TASK INSTRUCTIONS: A verbatim reproduction of all the entries is needed.
↓
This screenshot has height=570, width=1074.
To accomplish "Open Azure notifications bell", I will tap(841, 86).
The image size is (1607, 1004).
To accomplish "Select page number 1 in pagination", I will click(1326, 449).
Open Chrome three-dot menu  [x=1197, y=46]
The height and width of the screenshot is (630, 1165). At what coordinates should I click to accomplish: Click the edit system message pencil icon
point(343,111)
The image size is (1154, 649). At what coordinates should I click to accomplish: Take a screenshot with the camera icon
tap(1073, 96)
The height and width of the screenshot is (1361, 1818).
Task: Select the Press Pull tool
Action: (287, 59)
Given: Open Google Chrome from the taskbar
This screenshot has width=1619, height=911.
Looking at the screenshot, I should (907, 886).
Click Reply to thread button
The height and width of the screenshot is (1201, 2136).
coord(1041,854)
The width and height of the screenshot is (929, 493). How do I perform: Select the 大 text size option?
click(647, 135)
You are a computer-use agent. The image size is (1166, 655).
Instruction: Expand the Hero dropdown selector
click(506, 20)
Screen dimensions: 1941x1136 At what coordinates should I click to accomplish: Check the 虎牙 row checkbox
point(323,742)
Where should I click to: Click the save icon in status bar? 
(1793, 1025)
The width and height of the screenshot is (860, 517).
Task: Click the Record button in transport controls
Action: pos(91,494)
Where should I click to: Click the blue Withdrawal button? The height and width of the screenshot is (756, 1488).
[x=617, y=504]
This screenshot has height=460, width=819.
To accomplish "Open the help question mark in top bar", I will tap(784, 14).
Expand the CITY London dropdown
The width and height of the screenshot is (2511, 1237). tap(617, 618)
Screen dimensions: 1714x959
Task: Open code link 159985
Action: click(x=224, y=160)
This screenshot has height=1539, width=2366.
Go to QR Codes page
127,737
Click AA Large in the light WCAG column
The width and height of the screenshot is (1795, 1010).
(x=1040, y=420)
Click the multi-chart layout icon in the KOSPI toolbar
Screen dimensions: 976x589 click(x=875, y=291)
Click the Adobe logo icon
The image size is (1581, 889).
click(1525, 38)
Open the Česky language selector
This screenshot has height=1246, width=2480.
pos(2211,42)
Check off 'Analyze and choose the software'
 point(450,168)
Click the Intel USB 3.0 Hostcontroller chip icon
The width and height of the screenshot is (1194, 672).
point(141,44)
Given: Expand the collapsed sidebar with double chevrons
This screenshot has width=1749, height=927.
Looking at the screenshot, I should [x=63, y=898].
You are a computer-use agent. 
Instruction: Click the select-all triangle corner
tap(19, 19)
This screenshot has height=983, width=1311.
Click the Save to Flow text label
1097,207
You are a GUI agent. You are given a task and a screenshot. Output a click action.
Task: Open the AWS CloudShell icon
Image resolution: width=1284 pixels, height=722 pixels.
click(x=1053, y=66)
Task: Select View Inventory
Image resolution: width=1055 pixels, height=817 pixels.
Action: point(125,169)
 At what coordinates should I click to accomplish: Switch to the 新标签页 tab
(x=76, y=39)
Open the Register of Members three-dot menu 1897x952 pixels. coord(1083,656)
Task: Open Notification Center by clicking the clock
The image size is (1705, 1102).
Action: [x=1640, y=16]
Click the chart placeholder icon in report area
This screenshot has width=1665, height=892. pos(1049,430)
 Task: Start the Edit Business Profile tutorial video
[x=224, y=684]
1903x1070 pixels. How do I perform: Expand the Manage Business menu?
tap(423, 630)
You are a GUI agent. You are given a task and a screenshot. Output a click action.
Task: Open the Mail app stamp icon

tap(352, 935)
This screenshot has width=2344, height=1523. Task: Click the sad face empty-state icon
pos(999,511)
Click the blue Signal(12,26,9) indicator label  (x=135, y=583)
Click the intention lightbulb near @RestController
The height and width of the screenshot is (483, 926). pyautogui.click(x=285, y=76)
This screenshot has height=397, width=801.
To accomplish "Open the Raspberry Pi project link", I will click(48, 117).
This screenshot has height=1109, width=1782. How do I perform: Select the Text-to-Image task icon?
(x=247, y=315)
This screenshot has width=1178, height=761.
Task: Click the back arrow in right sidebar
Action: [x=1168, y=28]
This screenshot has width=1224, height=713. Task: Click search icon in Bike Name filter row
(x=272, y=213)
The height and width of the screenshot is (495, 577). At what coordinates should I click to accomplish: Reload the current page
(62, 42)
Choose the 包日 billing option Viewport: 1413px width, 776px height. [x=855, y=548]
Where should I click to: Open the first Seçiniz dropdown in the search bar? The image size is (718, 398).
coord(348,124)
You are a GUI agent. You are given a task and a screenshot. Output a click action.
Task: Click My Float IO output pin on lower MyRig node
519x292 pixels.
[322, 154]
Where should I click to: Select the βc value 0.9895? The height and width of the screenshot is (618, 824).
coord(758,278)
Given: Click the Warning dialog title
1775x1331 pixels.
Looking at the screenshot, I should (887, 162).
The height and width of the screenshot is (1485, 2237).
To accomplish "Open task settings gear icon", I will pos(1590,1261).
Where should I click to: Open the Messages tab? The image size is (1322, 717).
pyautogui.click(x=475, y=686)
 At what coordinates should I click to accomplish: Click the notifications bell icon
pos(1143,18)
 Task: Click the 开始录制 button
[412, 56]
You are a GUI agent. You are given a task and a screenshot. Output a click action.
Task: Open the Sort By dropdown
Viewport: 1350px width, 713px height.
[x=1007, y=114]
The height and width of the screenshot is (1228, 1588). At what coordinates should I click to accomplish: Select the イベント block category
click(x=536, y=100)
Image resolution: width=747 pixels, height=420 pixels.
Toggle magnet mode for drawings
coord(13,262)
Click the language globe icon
↑
YOUR SOLUTION:
This screenshot has height=570, width=1074.
To accomplish "Open Azure notifications bell", I will tap(841, 86).
The image size is (1607, 1004).
To accomplish "Select page number 1 in pagination", I will click(1326, 449).
Open Chrome three-dot menu  [x=1197, y=46]
The height and width of the screenshot is (630, 1165). At what coordinates should I click to accomplish: Click the edit system message pencil icon
point(343,111)
The image size is (1154, 649). At what coordinates should I click to accomplish: Take a screenshot with the camera icon
tap(1073, 96)
The height and width of the screenshot is (1361, 1818).
Task: Select the Press Pull tool
Action: (287, 59)
Given: Open Google Chrome from the taskbar
This screenshot has width=1619, height=911.
Looking at the screenshot, I should (907, 886).
Click Reply to thread button
The height and width of the screenshot is (1201, 2136).
coord(1041,854)
The width and height of the screenshot is (929, 493). How do I perform: Select the 大 text size option?
click(647, 135)
You are a computer-use agent. The image size is (1166, 655).
Instruction: Expand the Hero dropdown selector
click(506, 20)
Screen dimensions: 1941x1136 At what coordinates should I click to accomplish: Check the 虎牙 row checkbox
point(323,742)
Where should I click to: Click the save icon in status bar? 
(1793, 1025)
The width and height of the screenshot is (860, 517).
Task: Click the Record button in transport controls
Action: pos(91,494)
Where should I click to: Click the blue Withdrawal button? The height and width of the screenshot is (756, 1488).
[x=617, y=504]
This screenshot has height=460, width=819.
To accomplish "Open the help question mark in top bar", I will tap(784, 14).
Expand the CITY London dropdown
The width and height of the screenshot is (2511, 1237). tap(617, 618)
Screen dimensions: 1714x959
Task: Open code link 159985
Action: click(x=224, y=160)
This screenshot has height=1539, width=2366.
Go to QR Codes page
127,737
Click AA Large in the light WCAG column
The width and height of the screenshot is (1795, 1010).
(x=1040, y=420)
Click the multi-chart layout icon in the KOSPI toolbar
Screen dimensions: 976x589 click(x=875, y=291)
Click the Adobe logo icon
The image size is (1581, 889).
click(1525, 38)
Open the Česky language selector
This screenshot has height=1246, width=2480.
pos(2211,42)
Check off 'Analyze and choose the software'
 point(450,168)
Click the Intel USB 3.0 Hostcontroller chip icon
The width and height of the screenshot is (1194, 672).
point(141,44)
Given: Expand the collapsed sidebar with double chevrons
This screenshot has width=1749, height=927.
Looking at the screenshot, I should [x=63, y=898].
You are a computer-use agent. 
Instruction: Click the select-all triangle corner
tap(19, 19)
This screenshot has height=983, width=1311.
Click the Save to Flow text label
1097,207
You are a GUI agent. You are given a task and a screenshot. Output a click action.
Task: Open the AWS CloudShell icon
Image resolution: width=1284 pixels, height=722 pixels.
click(x=1053, y=66)
Task: Select View Inventory
Image resolution: width=1055 pixels, height=817 pixels.
Action: point(125,169)
 At what coordinates should I click to accomplish: Switch to the 新标签页 tab
(x=76, y=39)
Open the Register of Members three-dot menu 1897x952 pixels. coord(1083,656)
Task: Open Notification Center by clicking the clock
The image size is (1705, 1102).
Action: [x=1640, y=16]
Click the chart placeholder icon in report area
This screenshot has width=1665, height=892. pos(1049,430)
 Task: Start the Edit Business Profile tutorial video
[x=224, y=684]
1903x1070 pixels. How do I perform: Expand the Manage Business menu?
tap(423, 630)
You are a GUI agent. You are given a task and a screenshot. Output a click action.
Task: Open the Mail app stamp icon

tap(352, 935)
This screenshot has width=2344, height=1523. Task: Click the sad face empty-state icon
pos(999,511)
Click the blue Signal(12,26,9) indicator label  (x=135, y=583)
Click the intention lightbulb near @RestController
The height and width of the screenshot is (483, 926). pyautogui.click(x=285, y=76)
This screenshot has height=397, width=801.
To accomplish "Open the Raspberry Pi project link", I will click(48, 117).
This screenshot has height=1109, width=1782. How do I perform: Select the Text-to-Image task icon?
(x=247, y=315)
This screenshot has width=1178, height=761.
Task: Click the back arrow in right sidebar
Action: [x=1168, y=28]
This screenshot has width=1224, height=713. Task: Click search icon in Bike Name filter row
(x=272, y=213)
The height and width of the screenshot is (495, 577). At what coordinates should I click to accomplish: Reload the current page
(62, 42)
Choose the 包日 billing option Viewport: 1413px width, 776px height. [x=855, y=548]
Where should I click to: Open the first Seçiniz dropdown in the search bar? The image size is (718, 398).
coord(348,124)
You are a GUI agent. You are given a task and a screenshot. Output a click action.
Task: Click My Float IO output pin on lower MyRig node
519x292 pixels.
[322, 154]
Where should I click to: Select the βc value 0.9895? The height and width of the screenshot is (618, 824).
coord(758,278)
Given: Click the Warning dialog title
1775x1331 pixels.
Looking at the screenshot, I should (887, 162).
The height and width of the screenshot is (1485, 2237).
To accomplish "Open task settings gear icon", I will pos(1590,1261).
Where should I click to: Open the Messages tab? The image size is (1322, 717).
pyautogui.click(x=475, y=686)
 At what coordinates should I click to accomplish: Click the notifications bell icon
pos(1143,18)
 Task: Click the 开始录制 button
[412, 56]
You are a GUI agent. You are given a task and a screenshot. Output a click action.
Task: Open the Sort By dropdown
Viewport: 1350px width, 713px height.
[x=1007, y=114]
The height and width of the screenshot is (1228, 1588). At what coordinates should I click to accomplish: Select the イベント block category
click(x=536, y=100)
Image resolution: width=747 pixels, height=420 pixels.
Toggle magnet mode for drawings
coord(13,262)
Click the language globe icon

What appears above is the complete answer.